* [The task]: Copy out exactly the stretch of the listing below that begins at the line containing "The image size is (1280, 720)." and ends at the line containing "has width=1381, height=706.", and copy nothing outside it.

··· Dataset records

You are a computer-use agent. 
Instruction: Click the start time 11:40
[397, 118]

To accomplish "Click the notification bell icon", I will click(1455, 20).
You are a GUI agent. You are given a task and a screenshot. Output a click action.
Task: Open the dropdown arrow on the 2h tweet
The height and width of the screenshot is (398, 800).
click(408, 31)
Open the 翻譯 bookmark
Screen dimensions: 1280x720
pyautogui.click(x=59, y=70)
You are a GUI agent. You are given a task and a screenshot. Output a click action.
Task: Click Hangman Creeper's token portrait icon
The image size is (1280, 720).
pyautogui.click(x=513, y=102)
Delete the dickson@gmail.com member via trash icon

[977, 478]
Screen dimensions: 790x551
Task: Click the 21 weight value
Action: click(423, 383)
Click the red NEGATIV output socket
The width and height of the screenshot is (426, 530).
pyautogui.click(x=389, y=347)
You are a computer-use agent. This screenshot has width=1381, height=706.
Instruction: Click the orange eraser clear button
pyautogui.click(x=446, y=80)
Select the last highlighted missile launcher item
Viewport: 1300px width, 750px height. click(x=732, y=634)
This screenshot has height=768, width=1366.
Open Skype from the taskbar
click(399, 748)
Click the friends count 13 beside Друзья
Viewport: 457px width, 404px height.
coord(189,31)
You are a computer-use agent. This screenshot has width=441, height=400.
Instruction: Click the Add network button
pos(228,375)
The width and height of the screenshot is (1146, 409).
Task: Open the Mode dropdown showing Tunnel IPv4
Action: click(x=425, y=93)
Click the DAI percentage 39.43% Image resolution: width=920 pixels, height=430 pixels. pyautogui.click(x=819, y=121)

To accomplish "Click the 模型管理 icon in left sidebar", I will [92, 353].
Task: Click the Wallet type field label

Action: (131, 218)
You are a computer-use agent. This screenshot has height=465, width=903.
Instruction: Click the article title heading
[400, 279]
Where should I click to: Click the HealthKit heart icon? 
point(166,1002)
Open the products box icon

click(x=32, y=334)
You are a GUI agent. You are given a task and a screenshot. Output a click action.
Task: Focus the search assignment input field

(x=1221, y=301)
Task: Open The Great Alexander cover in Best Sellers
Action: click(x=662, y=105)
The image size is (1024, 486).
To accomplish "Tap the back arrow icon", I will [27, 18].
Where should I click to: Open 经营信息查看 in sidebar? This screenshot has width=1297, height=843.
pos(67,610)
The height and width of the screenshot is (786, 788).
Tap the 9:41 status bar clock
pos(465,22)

······

* [Exercise answer]:
The image size is (1280, 720).
pyautogui.click(x=513, y=102)
Delete the dickson@gmail.com member via trash icon

[977, 478]
Screen dimensions: 790x551
Task: Click the 21 weight value
Action: click(423, 383)
Click the red NEGATIV output socket
The width and height of the screenshot is (426, 530).
pyautogui.click(x=389, y=347)
You are a computer-use agent. This screenshot has width=1381, height=706.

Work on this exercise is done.